Marcos

Marcos y yo nos conocimos un jueves de septiembre de 1991. Lo recuerdo bien porque ese año entré a la prepa al Potosino y los jueves eran las actividades extraescolares. Ese jueves, me cambió la vida: en primera, conocí a los que con los años se volvieron mis amigos más cercanos y en segunda, porque ahí estaba Marcos. 

Creo que nos caímos bien desde el primer día. Yo ya lo conocía de oídas: había andado con una ex compañera de la secundaria. Luego, nos hicimos bien cuates. Me contaba de sus querencias y de sus novias y yo… bueno, yo no le contaba nada porque siempre he sido muy discreta. He de confesar que no era mi tipo: güero y de ojo claro, tez de bolillo crudo. Eso sí, lo quise desde el principio. Noble, trabajador desde bien escuincle, apasionado, leal, el mejor amigo. Comencé a conocer su historia y cómo la vida le hizo madurar de guamazo, cuando inesperadamente murió su papá. Vi que a él se le despertó un instinto paternal que volcaba en sus dos hermanos, especialmente un su hermano menor, al que le llevaba once años. Era considerado, relajado, cualquiera se sentía seguro a su lado. 

Cuando terminamos la prepa y se fue un año a vivir a Estados Unidos me encargué de escribirle largas cartas, porque tanto a él como a mí nos encantaba el chismecito. Le hice saber desde el espantoso bigote que se dejó crecer un cuate y que más bien parecía un animal vivo sobre su boca, hasta el terrible suicido de una exmaestra. Le hablé de mi entrada a la universidad, de mi pininos manejando mi poderosísimo vocho, “El Nubecino”, de las andanzas de todos nuestros amigos, ahora universitarios.  Él me contestaba con la misma dedicación: me hizo saber sus días solitarios entre los gringos, de sus largos paseos para sacar fotos en la nieve, de sus nuevos amigos, de la chica que no pudo conquistar. Sin problemas llenábamos once cuartillas.

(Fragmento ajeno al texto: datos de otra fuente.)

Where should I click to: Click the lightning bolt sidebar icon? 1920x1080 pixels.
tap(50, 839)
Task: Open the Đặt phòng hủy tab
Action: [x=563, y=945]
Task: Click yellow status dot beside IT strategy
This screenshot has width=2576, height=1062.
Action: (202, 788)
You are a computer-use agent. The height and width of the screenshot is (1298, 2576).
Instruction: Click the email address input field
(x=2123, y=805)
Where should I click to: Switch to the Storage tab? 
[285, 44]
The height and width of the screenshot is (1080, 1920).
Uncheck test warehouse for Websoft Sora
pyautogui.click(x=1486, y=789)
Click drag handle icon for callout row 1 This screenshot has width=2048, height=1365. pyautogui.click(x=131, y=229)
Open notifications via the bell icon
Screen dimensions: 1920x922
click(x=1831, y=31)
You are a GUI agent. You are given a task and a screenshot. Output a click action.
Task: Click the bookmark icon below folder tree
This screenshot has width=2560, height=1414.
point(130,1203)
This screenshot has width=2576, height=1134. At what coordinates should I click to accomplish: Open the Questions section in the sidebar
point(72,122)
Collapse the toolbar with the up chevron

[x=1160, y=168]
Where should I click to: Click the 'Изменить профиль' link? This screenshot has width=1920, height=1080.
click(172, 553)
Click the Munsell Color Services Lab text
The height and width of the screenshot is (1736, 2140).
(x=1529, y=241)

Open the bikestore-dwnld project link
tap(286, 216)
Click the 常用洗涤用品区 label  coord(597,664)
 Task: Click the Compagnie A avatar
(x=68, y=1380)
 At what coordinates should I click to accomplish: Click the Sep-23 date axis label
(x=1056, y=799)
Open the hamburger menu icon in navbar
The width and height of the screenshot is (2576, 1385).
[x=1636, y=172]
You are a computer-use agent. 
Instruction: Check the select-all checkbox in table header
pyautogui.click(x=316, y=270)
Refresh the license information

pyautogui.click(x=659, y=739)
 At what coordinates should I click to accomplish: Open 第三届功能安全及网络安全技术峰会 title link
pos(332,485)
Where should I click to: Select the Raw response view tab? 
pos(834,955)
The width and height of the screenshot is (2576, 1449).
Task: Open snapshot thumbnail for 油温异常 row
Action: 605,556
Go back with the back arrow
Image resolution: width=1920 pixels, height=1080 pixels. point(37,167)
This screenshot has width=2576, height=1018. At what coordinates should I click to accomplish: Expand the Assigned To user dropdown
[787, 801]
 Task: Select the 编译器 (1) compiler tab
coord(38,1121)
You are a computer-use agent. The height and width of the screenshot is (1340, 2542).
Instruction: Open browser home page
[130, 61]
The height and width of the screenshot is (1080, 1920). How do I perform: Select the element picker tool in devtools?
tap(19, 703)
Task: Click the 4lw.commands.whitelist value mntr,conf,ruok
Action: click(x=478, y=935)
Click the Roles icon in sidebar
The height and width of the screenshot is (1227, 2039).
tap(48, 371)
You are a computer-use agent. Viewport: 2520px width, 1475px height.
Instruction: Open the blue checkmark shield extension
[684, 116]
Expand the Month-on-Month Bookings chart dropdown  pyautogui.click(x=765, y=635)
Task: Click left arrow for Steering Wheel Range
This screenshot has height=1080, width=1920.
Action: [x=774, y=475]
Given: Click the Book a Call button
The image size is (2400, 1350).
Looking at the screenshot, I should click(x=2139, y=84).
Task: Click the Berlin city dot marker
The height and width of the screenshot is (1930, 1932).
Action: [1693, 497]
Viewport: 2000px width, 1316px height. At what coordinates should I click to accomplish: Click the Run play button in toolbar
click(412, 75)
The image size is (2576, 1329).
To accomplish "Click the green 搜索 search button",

Siempre pudimos platicar de todo, sin censuras.  Si algo fluía bien entre nosotros, era la plática. 

Para sorpresa de ambos, seis años después de conocernos nos hicimos pareja. Un amigo sigue preguntándonos quién perdió la apuesta. Yo creo que ambos ganamos. Este año, en un par de meses, cumpliremos 27 años de ser pareja,  22 años de habernos casado y  33 años de conocernos.  Mas o menos el 68% de nuestras vidas hemos estado juntos. 

Tengo la absoluta certeza de que sin Marcos yo no sería ni la mitad de la persona que soy ahora. Él me reta, me impulsa, me calma, me anima, me abraza cuando estoy inquieta, se ríe de mis estupideces, entiende mi humor. Abraza todo de mí, incluso mi sarcasmo. Yo procuro hacer lo mismo con él, porque afortunadamente los dos sabemos que ninguno es la media naranja de nadie. Somos dos personas completas que decidieron estar juntas. Ninguno de los dos somos fáciles. Al contrario. Justamente por lo mismo, nos entendemos tan bien.

No somos  románticos, no nos acordamos de nuestro aniversario, nos parece cursilísimo el catorce de febrero y no nos compramos flores ni pasteles. Eso sí, ambos llevamos bien las cuentas de la casa y nos acordamos de las cosas que faltan en el refri y eso es mucho más importante.

Hoy Marcos cumple 48 años. Y yo celebro su vida y la vida que me ha ayudado a construir para mí. Celebro nuestra vida de adolescentes y la vida madura que tenemos ahora. Celebro la vida de nuestros hijos y celebro el privilegio de envejecer a su lado.